The beautiful and elegant Luxman PD-264 direct-drive turntable is delightfully different, in the way Luxman gear often is and would make a wonderful first ‘proper’ turntable.

The Luxman PD-264 is a deck you see often here in Australia. Sold at an affordable price, in a competitive market and when Luxman was a heavy hitter, there is much to love about this elegant, understated machine.


The Luxman PD-264 comes with a decent, low-mass tonearm, direct-drive motor and balanced platter, in a slimline chassis. There’s a hint of wood trim and the deck has a cool vintage look. The platter is heavy, which is a good thing. With much of the platter weight distributed around the edge, excellent wow & flutter characteristics and stable rotation are the results.
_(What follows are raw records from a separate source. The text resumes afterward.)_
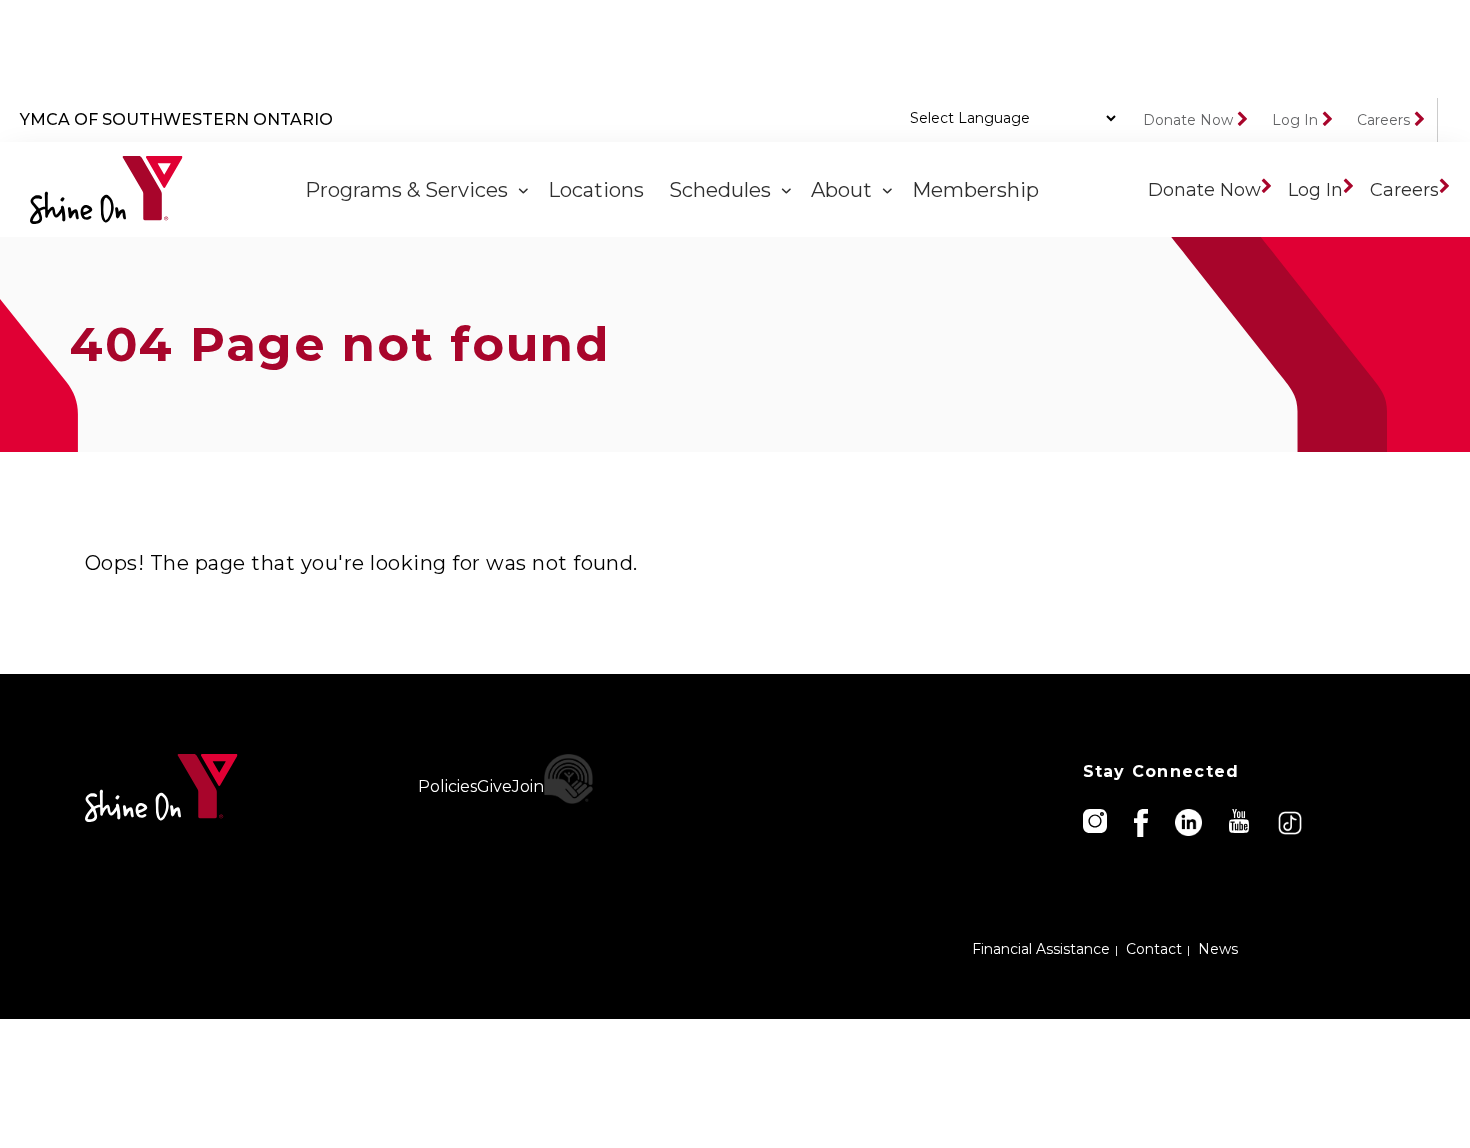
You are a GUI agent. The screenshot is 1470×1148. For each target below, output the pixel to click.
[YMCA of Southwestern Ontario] (106, 190)
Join (528, 786)
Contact (1154, 949)
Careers (1383, 120)
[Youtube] (1240, 819)
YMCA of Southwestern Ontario (176, 119)
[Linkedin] (1190, 821)
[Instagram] (1096, 819)
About (846, 190)
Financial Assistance (1041, 949)
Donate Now (1188, 120)
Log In (1295, 120)
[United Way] (569, 779)
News (1218, 949)
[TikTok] (1291, 821)
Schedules (725, 190)
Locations (598, 190)
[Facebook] (1142, 821)
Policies (447, 786)
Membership (978, 190)
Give (494, 786)
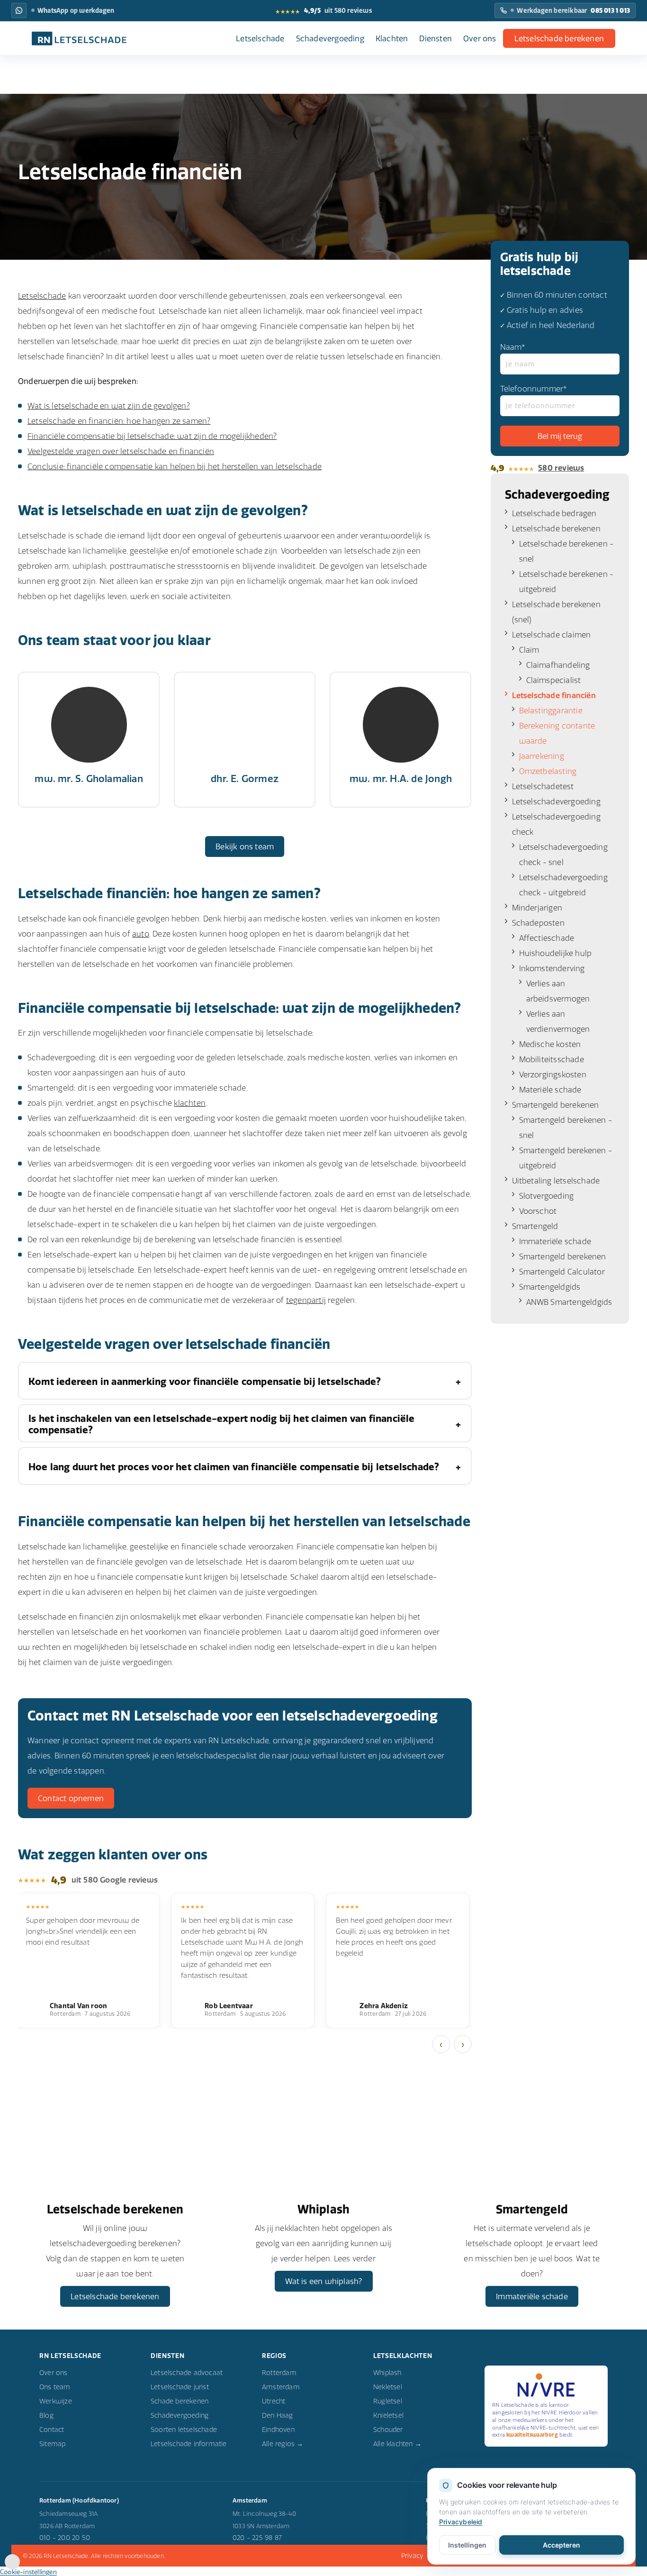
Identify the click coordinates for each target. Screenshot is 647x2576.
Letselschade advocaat (187, 2372)
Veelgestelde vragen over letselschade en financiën (120, 451)
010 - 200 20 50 (64, 2537)
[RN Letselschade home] (79, 38)
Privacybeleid (461, 2522)
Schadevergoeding (330, 38)
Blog (46, 2415)
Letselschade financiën (554, 695)
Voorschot (538, 1211)
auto (140, 933)
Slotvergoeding (546, 1196)
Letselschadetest (543, 786)
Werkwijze (55, 2401)
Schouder (388, 2429)
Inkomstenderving (552, 968)
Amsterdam (281, 2387)
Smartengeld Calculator (562, 1271)
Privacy (412, 2555)
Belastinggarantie (551, 710)
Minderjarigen (537, 907)
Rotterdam (279, 2372)
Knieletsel (388, 2415)
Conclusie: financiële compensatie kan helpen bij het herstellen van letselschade (174, 466)
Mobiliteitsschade (551, 1059)
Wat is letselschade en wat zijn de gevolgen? (108, 405)
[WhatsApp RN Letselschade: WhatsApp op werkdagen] (19, 10)
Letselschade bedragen (554, 513)
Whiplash (387, 2372)
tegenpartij (306, 1300)
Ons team (55, 2387)
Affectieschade (547, 938)
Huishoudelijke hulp (555, 953)
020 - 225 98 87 (257, 2537)
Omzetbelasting (548, 771)
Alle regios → (283, 2443)
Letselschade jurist (180, 2387)
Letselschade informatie (189, 2443)
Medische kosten (550, 1044)
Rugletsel (387, 2401)
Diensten (435, 38)
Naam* (513, 347)
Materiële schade (550, 1089)
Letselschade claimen (551, 634)
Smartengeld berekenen (555, 1105)
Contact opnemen (71, 1798)
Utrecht (273, 2401)
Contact (51, 2429)
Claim (529, 650)
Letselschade (260, 38)
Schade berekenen (179, 2401)
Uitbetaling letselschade (556, 1180)
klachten (190, 1103)
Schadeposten (538, 923)
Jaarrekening (541, 756)
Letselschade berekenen (559, 38)
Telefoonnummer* (533, 388)
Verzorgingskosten (552, 1074)
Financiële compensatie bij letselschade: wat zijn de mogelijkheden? (152, 436)
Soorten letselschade (184, 2429)
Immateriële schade (555, 1241)
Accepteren (561, 2545)
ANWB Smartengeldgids (569, 1302)
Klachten (392, 38)
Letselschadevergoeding (556, 801)
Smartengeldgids (550, 1287)
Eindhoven (278, 2429)
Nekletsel (387, 2387)
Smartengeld (535, 1226)
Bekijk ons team (245, 846)
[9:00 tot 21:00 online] (12, 2566)
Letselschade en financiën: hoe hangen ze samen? (118, 421)
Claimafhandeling (558, 665)
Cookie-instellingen (28, 2572)
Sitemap (52, 2443)
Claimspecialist (553, 680)
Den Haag (277, 2415)
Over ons (479, 38)
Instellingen (467, 2545)
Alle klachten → (397, 2443)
The tonearm is a straight design to increase stiffness and reduce resonance, something which tends to be found on tonearms designed for high-compliance type cartridges. The root section of the tonearm is of double-pipe structure, to further reduce resonance. A knife-edge bearing is employed and the head-shell is integrated into the tonearm, further suppressing resonance.

Speed control is via a toggle switch and a strobe is provided, for trimming the speed to precisely 33.3 or 45 RPM. The PD-264 is generally a very reliable deck and requires little maintenance, other than lubrication, cleaning and tweaking of the tonearm and cartridge alignment.

A key feature of the Luxman PD-264 is the automatic end of disc arm lift function. When disc playback finishes, the tonearm automatically lifts and the platter comes to a stop. This function helps prevent unnecessary stylus wear. The strobe on this deck is provided by LEDs which enable a clearer strobe indication than is common at this price point.

Luxman PD-264 Specifications

Type: auto-lift up record player
Drive method: direct drive
Motor: DC servo brushless
Platter: 1.8kg, 300mm aluminium die-cast
Speeds: 33 and 45rpm
Signal to noise ratio: 60dB
Wow and flutter: 0.035% wrms
Tonearm: static balance type
Effective length: 240mm
Overhang: 15mm
Cartridge weight range: 4 to 11g
Dimensions: 438 x 125 x 365mm
Weight: 8kg

You can read a little more about the Luxman PD-264 here, at the Vinyl Engine.


This particular PD-264 had a problem with the mechanical tonearm lift actuator and switch. It was sticking and therefore not stopping the player at the end of a record. Having worked on many of these machines over the years, I’ve found that these mechanical switches can sometimes be sticky, causing arm lift operational problems.

There are a couple of reasons this might occur. Perhaps lubricant was used at some point, despite the service manual stating that the mechanism is oil-less. Maybe this happened for a certain batch of decks. Perhaps someone used mineral oil on this one back in the day, the volatile components of mineral-based lubricants evaporate over time, leaving a residue. Maybe someone spilled a beer on this old turntable, whatever the cause, the issue needs to be fixed.

When presented with a sticky arm lift actuator like this one, I use a solvent to remove any residue and then try to run the mechanism without oil as designed. Sometimes though, I find a drop of special thin synthetic oil can be helpful and that was the case with this machine.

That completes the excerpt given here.